Abram was “fine” only by NFL standards, we learn today. He chipped his collarbone, suffered a grade 2 acromioclavicular (shoulder) joint sprain, and had, in NFL.com’s slightly blasé wording, “some internal bleeding.” Only a little! Abram returned to the game, fully practiced, and will start at New England today.
Just because the collision with the cart was not worse doesn’t mean it couldn’t have been disastrous, or that it won’t be if it happens again. It felt very weird for the cart to be that close to the field, and indeed it was—though not for the reason many suspected, that it was a logistics hiccup in the very first game at a new stadium. Instead, it was the result of this uniquely weird season.
Because of the COVID pandemic, there are fewer people on the sidelines than there would be in normal years, and those people would have been between Abram and the cart. In a regular season, Abram would have collided with a cheerleader, or photographer, or one of the many folks milling about on the sidelines that now aren’t allowed there as the NFL makes some attempt at social distancing. That wouldn’t necessarily have been pleasant for anyone, but cheerleaders don’t generally chip off pieces of players’ skeletons.
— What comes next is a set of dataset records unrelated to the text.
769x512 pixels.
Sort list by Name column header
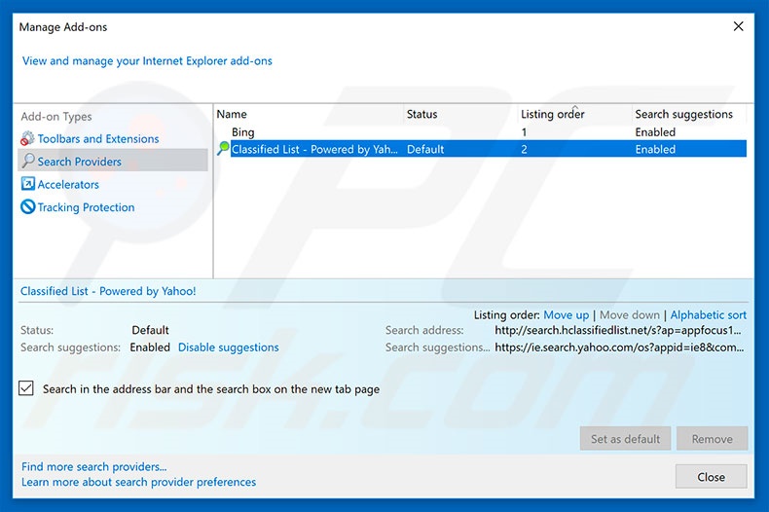232,114
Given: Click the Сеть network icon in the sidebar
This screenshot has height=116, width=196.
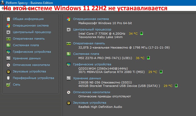Looking at the screenshot, I should (x=8, y=85).
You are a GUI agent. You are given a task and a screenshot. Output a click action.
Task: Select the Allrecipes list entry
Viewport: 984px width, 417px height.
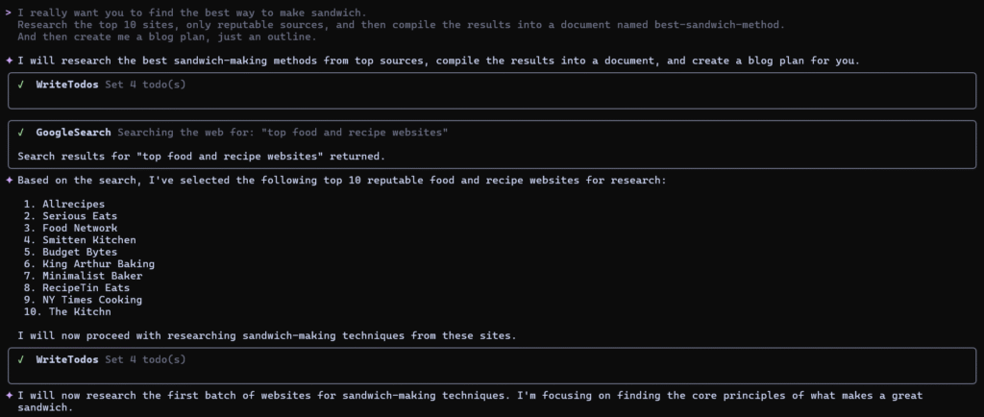[x=73, y=204]
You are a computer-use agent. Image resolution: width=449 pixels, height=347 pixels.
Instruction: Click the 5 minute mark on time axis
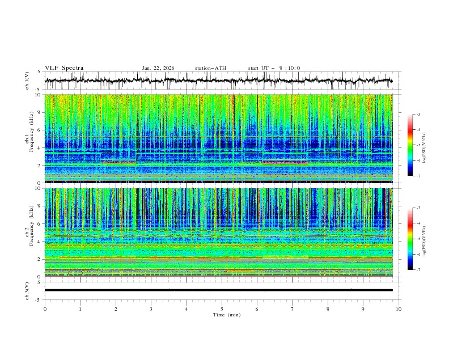[222, 308]
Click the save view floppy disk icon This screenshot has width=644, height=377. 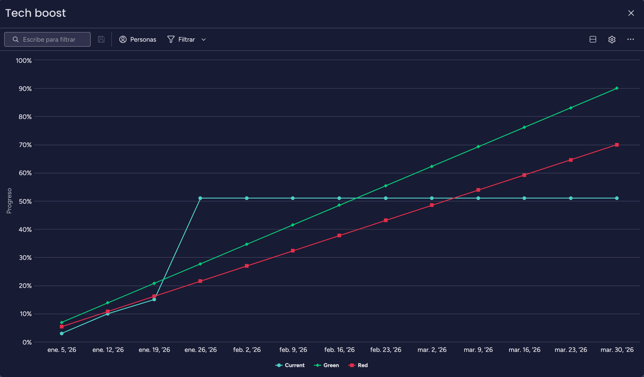pyautogui.click(x=101, y=39)
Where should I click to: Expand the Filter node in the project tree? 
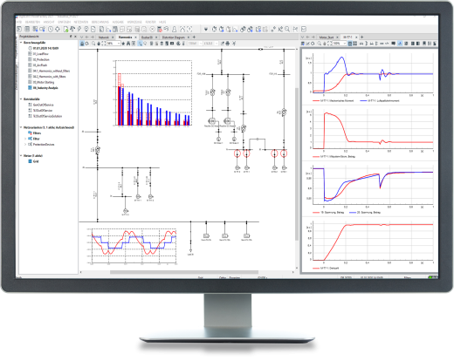tap(25, 139)
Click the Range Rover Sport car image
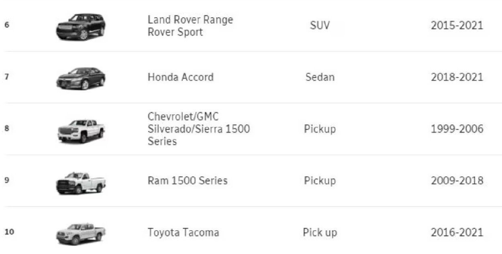The width and height of the screenshot is (502, 254). (81, 26)
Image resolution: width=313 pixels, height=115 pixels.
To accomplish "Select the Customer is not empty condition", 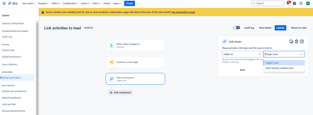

NFL notes that camera carts have been just as close to the field in a number of other games this year, so there’s nothing unique about Las Vegas’s setup.
Which makes it a little more complicated to fix, as any fix has to be league-wide. The NFL.com story says the league has been talking with its broadcast partners about the locations of camera carts, so maybe we’ll see them a little farther back from the field, or maybe we’ll see padding put on the carts. But we’d better see something.